Every Independence Day we celebrate the founding of the world’s most powerful — and for some, inspirational — nation. Yet for several months after July 4, 1776, the self-proclaimed United States of America looked set to go down in history as a nation that never was. That August, in the biggest battle of the Revolution, the British trounced the Continental Army on Long Island, nearly forcing an American surrender.

As Washington’s beleaguered soldiers retreated through New Jersey, thousands of Americans loyal to King George III surged into New York City — where they would remain under British protection for the rest of the war. These loyalists had no desire “to dissolve the political bands” with Britain, as the Declaration of Independence demanded. Instead, as they explained in a petition to British authorities, they “steadily and uniformly opposed” this “most unnatural, unprovoked Rebellion, that ever disgraced the annals of Time.” While the rebels sought to sever the connection between Britain and the colonies, the loyalists “most ardently wish[ed] for a restoration of that union between them.” Where the rebels challenged the king, the loyalists staunchly upheld royal authority: they had “borne true Allegiance to His Majesty, and the most warm and affectionate attachment to his Person and Government.”
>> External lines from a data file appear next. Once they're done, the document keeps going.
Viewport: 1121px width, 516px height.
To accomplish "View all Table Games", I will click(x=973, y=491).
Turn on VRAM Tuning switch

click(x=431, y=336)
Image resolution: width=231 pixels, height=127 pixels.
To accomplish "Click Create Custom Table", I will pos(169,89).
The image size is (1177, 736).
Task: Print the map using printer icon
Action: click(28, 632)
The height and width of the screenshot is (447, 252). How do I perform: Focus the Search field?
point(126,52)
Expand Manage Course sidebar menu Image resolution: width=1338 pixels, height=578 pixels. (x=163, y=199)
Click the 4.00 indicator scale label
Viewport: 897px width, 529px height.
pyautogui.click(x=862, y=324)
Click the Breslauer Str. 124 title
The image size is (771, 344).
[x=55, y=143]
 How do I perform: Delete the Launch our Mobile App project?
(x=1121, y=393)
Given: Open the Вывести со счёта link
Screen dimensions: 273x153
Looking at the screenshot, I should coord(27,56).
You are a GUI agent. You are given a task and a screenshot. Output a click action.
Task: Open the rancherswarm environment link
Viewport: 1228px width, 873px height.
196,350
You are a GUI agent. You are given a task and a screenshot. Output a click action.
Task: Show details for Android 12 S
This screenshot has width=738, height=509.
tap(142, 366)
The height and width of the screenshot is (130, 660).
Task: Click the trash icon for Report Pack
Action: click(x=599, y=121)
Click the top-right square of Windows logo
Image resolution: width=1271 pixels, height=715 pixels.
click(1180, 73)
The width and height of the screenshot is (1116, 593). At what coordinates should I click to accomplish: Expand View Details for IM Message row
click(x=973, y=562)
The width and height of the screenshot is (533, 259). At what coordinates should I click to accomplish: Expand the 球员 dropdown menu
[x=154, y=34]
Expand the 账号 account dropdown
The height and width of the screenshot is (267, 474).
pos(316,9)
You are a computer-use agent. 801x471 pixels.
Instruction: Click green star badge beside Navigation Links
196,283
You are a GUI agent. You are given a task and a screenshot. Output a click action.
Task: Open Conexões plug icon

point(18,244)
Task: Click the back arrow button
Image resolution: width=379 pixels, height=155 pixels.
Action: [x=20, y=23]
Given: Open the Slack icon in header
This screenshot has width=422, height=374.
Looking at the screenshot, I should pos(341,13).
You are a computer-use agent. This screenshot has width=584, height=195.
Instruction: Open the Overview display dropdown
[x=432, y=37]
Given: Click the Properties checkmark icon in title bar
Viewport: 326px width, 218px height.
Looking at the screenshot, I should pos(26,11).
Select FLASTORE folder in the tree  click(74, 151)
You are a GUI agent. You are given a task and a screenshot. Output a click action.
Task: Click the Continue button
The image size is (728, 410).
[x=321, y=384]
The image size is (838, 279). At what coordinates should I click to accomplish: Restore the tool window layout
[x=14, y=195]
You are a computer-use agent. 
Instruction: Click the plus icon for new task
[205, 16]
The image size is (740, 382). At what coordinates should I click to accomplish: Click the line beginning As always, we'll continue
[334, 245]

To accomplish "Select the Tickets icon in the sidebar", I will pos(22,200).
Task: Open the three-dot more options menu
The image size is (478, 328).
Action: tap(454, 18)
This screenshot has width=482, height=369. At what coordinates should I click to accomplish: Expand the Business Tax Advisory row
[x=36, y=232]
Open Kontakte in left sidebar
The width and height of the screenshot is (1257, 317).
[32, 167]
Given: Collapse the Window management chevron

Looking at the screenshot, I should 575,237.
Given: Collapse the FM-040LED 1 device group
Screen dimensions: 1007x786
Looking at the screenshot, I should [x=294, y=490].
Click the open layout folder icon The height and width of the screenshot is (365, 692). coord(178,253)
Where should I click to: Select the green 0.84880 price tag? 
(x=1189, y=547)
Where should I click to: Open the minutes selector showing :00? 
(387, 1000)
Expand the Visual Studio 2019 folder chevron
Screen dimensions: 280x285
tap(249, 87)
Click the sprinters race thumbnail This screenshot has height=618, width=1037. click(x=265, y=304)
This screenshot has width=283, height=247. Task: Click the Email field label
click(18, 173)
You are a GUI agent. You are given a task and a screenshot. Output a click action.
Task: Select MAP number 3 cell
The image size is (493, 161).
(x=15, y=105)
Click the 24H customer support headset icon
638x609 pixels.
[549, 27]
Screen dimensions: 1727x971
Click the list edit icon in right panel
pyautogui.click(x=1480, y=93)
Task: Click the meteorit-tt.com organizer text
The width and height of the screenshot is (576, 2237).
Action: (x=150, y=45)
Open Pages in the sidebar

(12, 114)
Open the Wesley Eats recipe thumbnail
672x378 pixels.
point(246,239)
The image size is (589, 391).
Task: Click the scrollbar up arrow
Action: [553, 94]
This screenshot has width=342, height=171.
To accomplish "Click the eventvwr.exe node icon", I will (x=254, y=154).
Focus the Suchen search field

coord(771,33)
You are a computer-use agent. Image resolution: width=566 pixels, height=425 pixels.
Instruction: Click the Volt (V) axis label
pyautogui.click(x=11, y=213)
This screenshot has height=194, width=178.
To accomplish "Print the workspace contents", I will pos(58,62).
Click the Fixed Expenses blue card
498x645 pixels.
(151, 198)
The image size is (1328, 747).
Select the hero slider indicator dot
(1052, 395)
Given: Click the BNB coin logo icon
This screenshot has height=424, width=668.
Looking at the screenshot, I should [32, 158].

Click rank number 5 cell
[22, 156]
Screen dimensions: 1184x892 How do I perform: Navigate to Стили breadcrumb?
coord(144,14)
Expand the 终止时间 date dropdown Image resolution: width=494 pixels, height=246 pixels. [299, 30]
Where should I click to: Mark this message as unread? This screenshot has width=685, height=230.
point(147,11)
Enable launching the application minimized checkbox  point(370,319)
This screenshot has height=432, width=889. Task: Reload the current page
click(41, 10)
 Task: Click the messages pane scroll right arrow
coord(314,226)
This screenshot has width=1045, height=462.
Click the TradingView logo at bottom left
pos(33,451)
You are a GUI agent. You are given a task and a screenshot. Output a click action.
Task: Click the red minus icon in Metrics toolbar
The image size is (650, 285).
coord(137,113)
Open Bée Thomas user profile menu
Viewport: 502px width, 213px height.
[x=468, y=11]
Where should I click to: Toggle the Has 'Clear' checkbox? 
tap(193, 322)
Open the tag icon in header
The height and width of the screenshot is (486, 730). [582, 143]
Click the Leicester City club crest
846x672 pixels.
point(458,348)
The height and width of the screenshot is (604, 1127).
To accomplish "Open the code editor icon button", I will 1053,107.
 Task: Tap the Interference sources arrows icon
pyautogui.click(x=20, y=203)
During three days in November 1776, this petition sat in Scott’s Tavern, on Wall Street, to be signed by anyone who wished. A frank declaration of dependence, it completely lacks the revolutionary genius and rhetorical grace of our hallowed July 4 document. Yet in all, more than 700 people put their names to the parchment — 12 times the number who signed the Declaration of Independence. Among the signatories were pillars of New York society: wealthy merchants like Hugh Wallace, who commanded vast tracts of land and capital; members of some of New York’s most prominent families, the DeLanceys, the Livingstons and the Philipses; and the clergymen Charles Inglis and Samuel Seabury, who published articulate rebuttals to rebel pamphlets like Thomas Paine’s “Common Sense.” But most of the names belonged to the ordinary people who made New York run: tavern keepers and carpenters; farmers from the Hudson Valley or New Jersey; men like the baker James Orchard, who supplied bread for British troops; the Greenwich blacksmith James Stewart, who joined the British Army; and the hairdresser and perfumer James Deas.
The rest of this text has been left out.